The Affiliate shall indemnify and hold harmless FPFX against any and all liabilities, claims, lawsuits, including any and all awards and/or judgments to which it may become subject under any other federal or state statute, at common law or otherwise, insofar as said liabilities, claims and lawsuits (including costs, expenses, attorneys’ fees, awards and/or judgments) arise out of or are in connection with the Agreement or any transactions in connection with this Agreement, except for any liabilities, claims and lawsuits (including awards and/or judgments), arising out of the willful misconduct or gross negligence of FPFX.
10. The Affiliate as an Independent Contractor
The Affiliate shall perform its duties and otherwise conduct its business as an independent contractor and not as an employee or agent of FPFX. FPFX and the Affiliate acknowledge that neither FPFX nor any of its officers or employees is an officer, director or agent of the Affiliate; it is not, and will not be, responsible for any management decisions on behalf of the Affiliate and may not commit the Affiliate to any action. The Affiliate represents that FPFX does not have, through stock ownership or otherwise, the power either to control the Affiliate, or to exercise any dominating influences over its management. The parties hereto understand and acknowledge that this Agreement shall not create or imply any agency relationship among the parties, and the Affiliate will not commit FPFX in any manner except when a commitment has been specifically authorized in writing by FPFX.
- a) This Agreement between FPFX and the Affiliate constitutes the entire agreement and understanding of the parties hereto, and supersedes any and all previous agreements and understandings, whether oral or written, between the parties with respect to the matters set forth herein. FPFX retains the right to unilaterally change the terms of this agreement at any time.

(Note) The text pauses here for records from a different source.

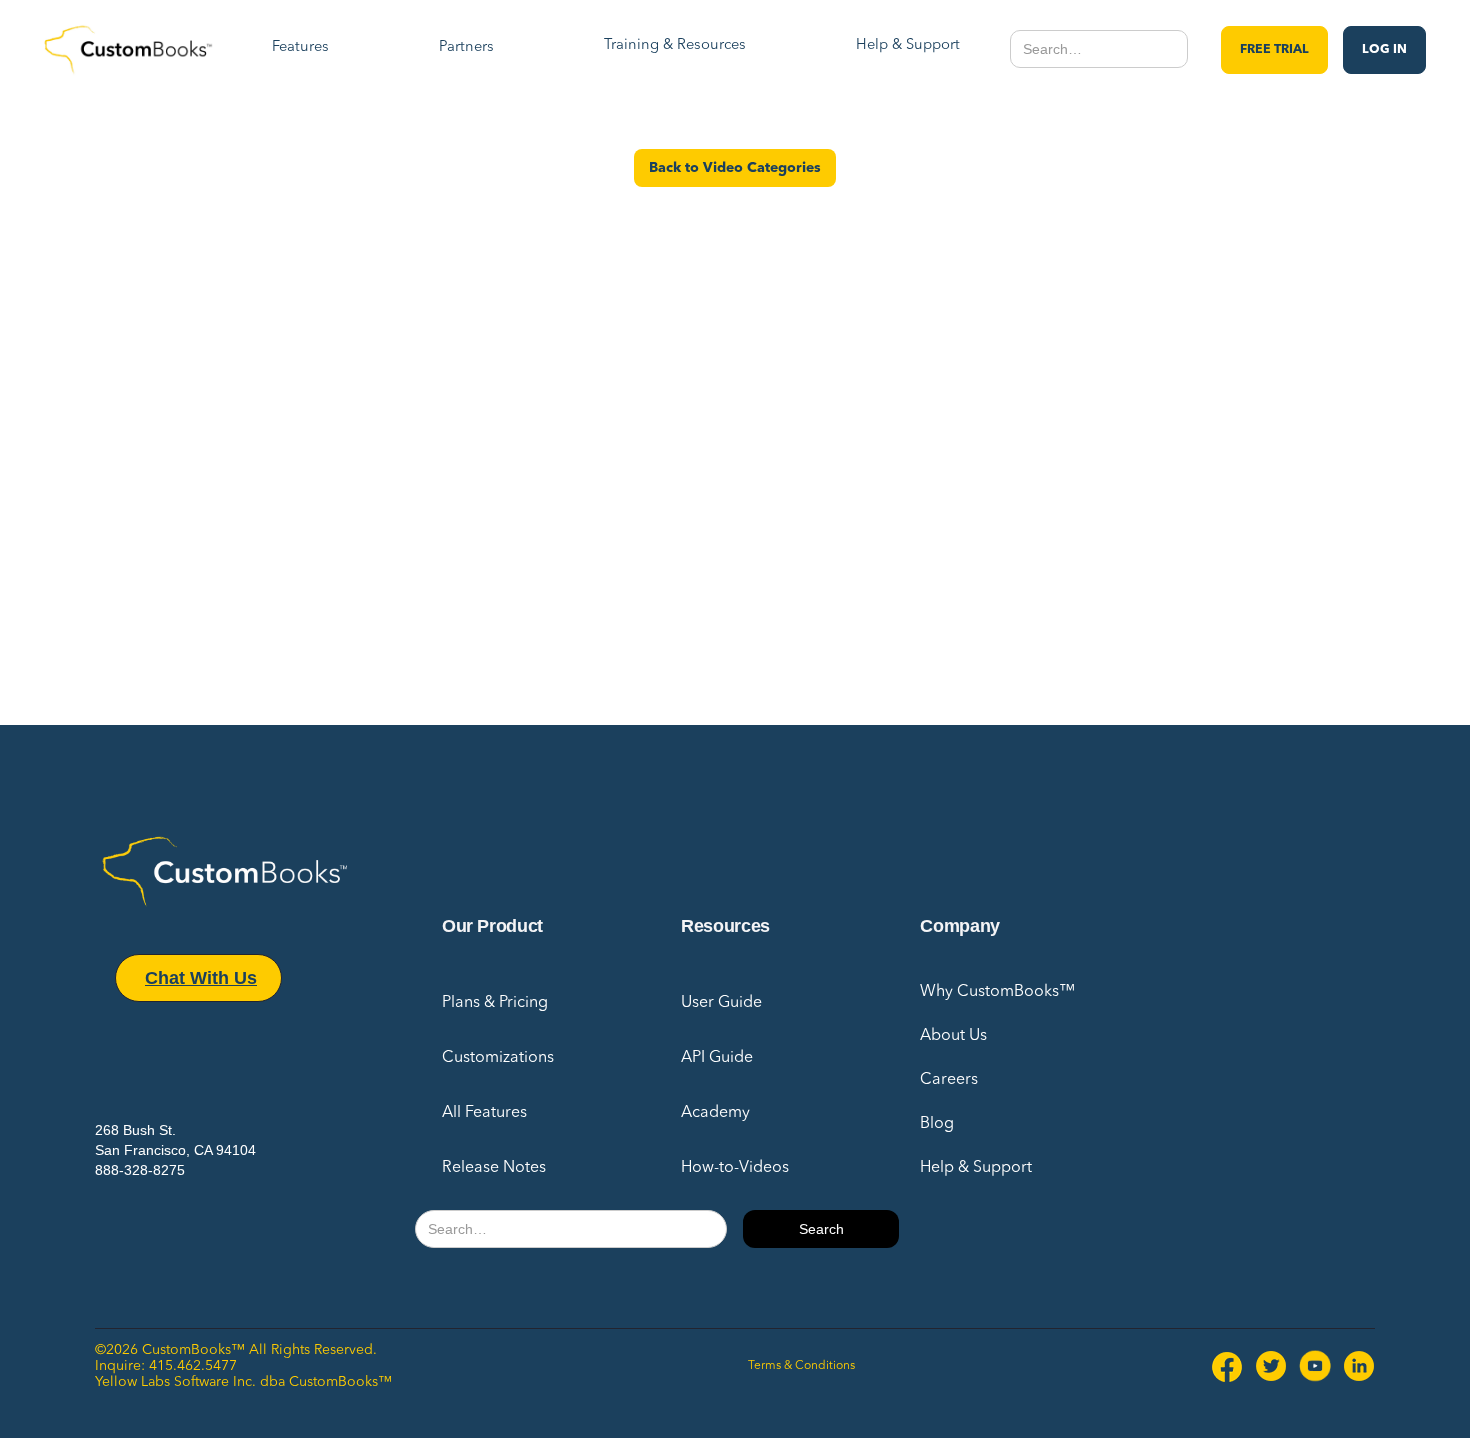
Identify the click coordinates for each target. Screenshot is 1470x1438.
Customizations (498, 1058)
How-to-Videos (735, 1168)
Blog (937, 1124)
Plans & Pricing (495, 1003)
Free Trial (1274, 50)
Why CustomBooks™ (997, 992)
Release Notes (494, 1168)
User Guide (721, 1003)
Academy (715, 1113)
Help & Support (976, 1168)
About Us (953, 1036)
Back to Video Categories (735, 168)
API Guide (717, 1058)
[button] (300, 50)
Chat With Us (201, 978)
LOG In (1384, 50)
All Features (484, 1113)
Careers (949, 1080)
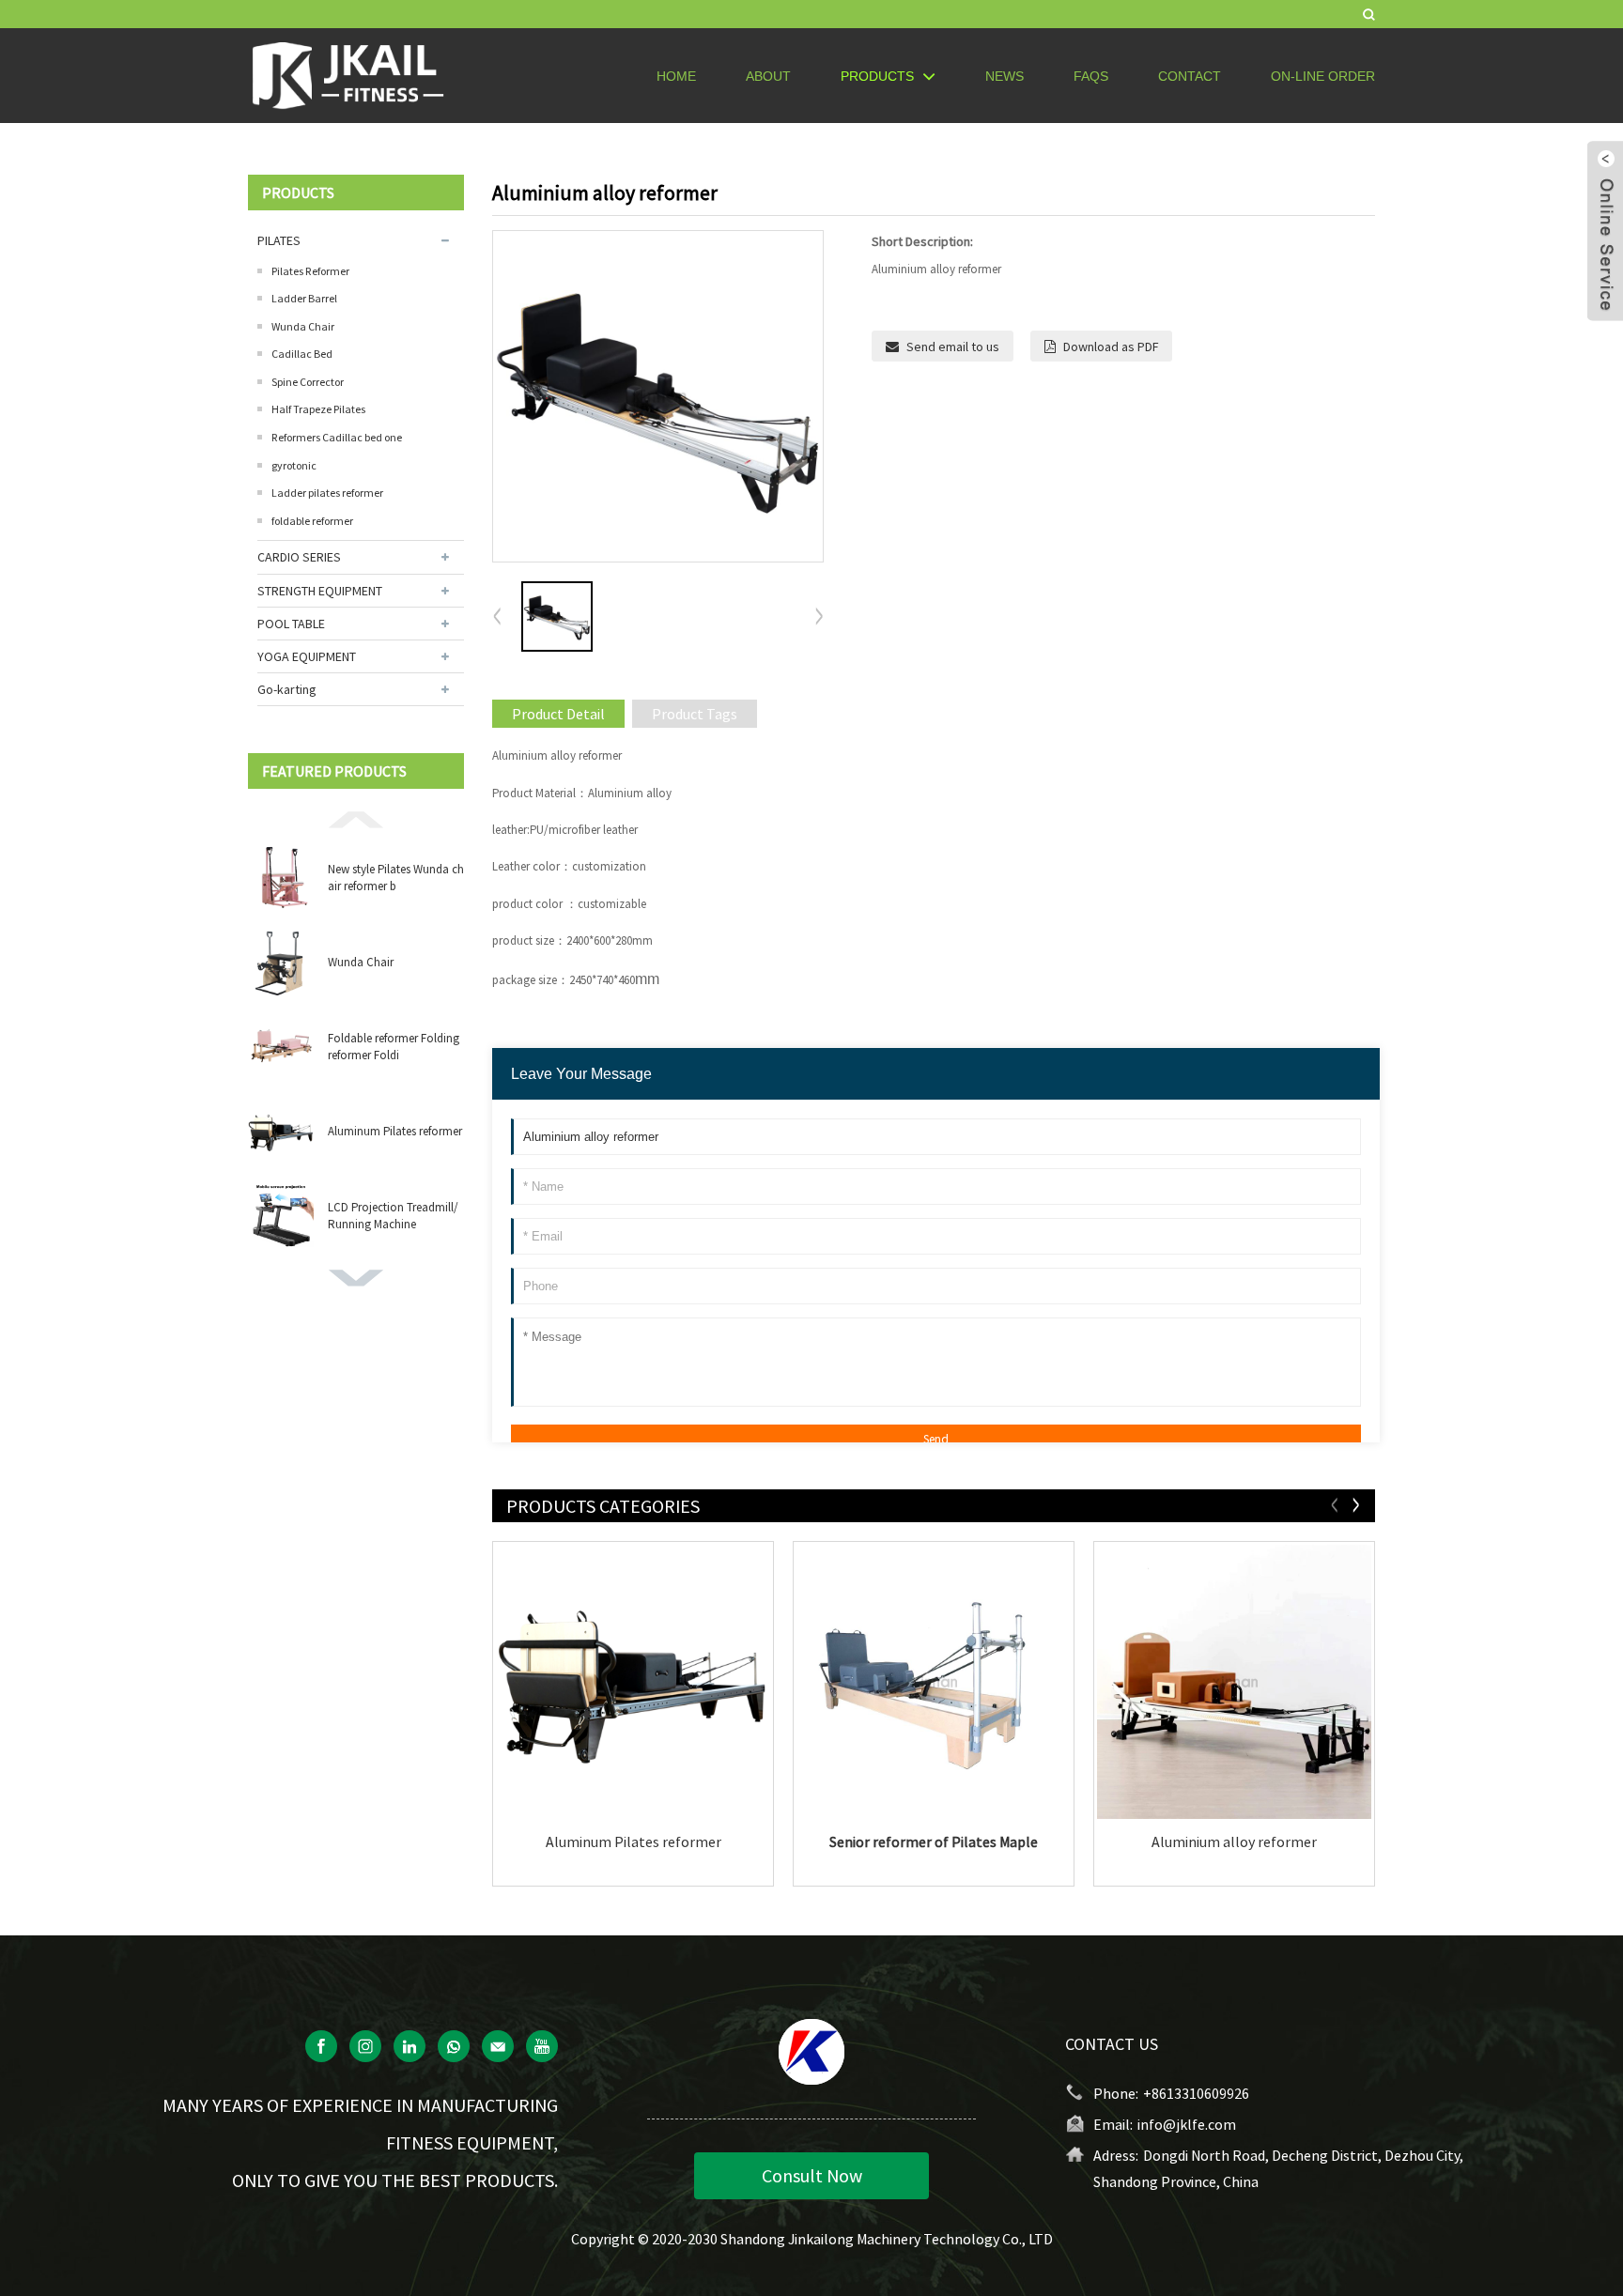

- b) Any notice or communication permitted or required hereunder shall be in writing and shall be deemed sufficiently given if hand-delivered, sent postage prepaid by certified or registered mail, return receipt requested, or emailed to the respective parties as set forth below, or to such other address as either party may notify the other in writing:
If to FPFX:
Forest Park FX, LLC
301 Yamato Road, Suite 1240
Boca Raton, FL 33431
If to the Affiliate, by email address on file with FPFX.
- c) This Agreement shall be binding upon and inure to the benefit of each of the parties hereto and their respective successors, legal representatives and assigns.
- d) This Agreement may be executed in any number of counterparts, each of which together shall constitute one and the same original document.
- e) No provision of this Agreement may be amended, modified or waived, except in a writing signed by the parties hereto.
- f) This Agreement shall be governed by and construed in accordance with the laws of the State of Florida. The venue for any proceedings arising out of or relating to this Agreement shall be in either the county or circuit court of Palm Beach County, Florida, as appropriate. The prevailing party in any litigation arising out of or relating to this Agreement shall be entitled to an award of its reasonable attorneys’ fees and costs.
- g) This Agreement or any section thereof shall not be construed against any party due to the fact that said Agreement or any section thereof was drafted by said party.
- h) All section or paragraph titles or captions in this Agreement are for convenience only and shall not be deemed part of the context nor affect the interpretation of this Agreement.
- i) All pronouns and any variations thereof shall be deemed to refer to the masculine, feminine, neuter, singular or plural as the identity of the person or entity may require.
- j) If any provision of this Agreement, or the application of such provision, shall be held invalid, the remainder of this Agreement, or the application of such provision to persons or circumstances other than those as to which it is held invalid, shall not be affected thereby.
- k) This Agreement may not be assigned by either party hereto without the written consent of the other, but shall be binding upon the successors of the parties.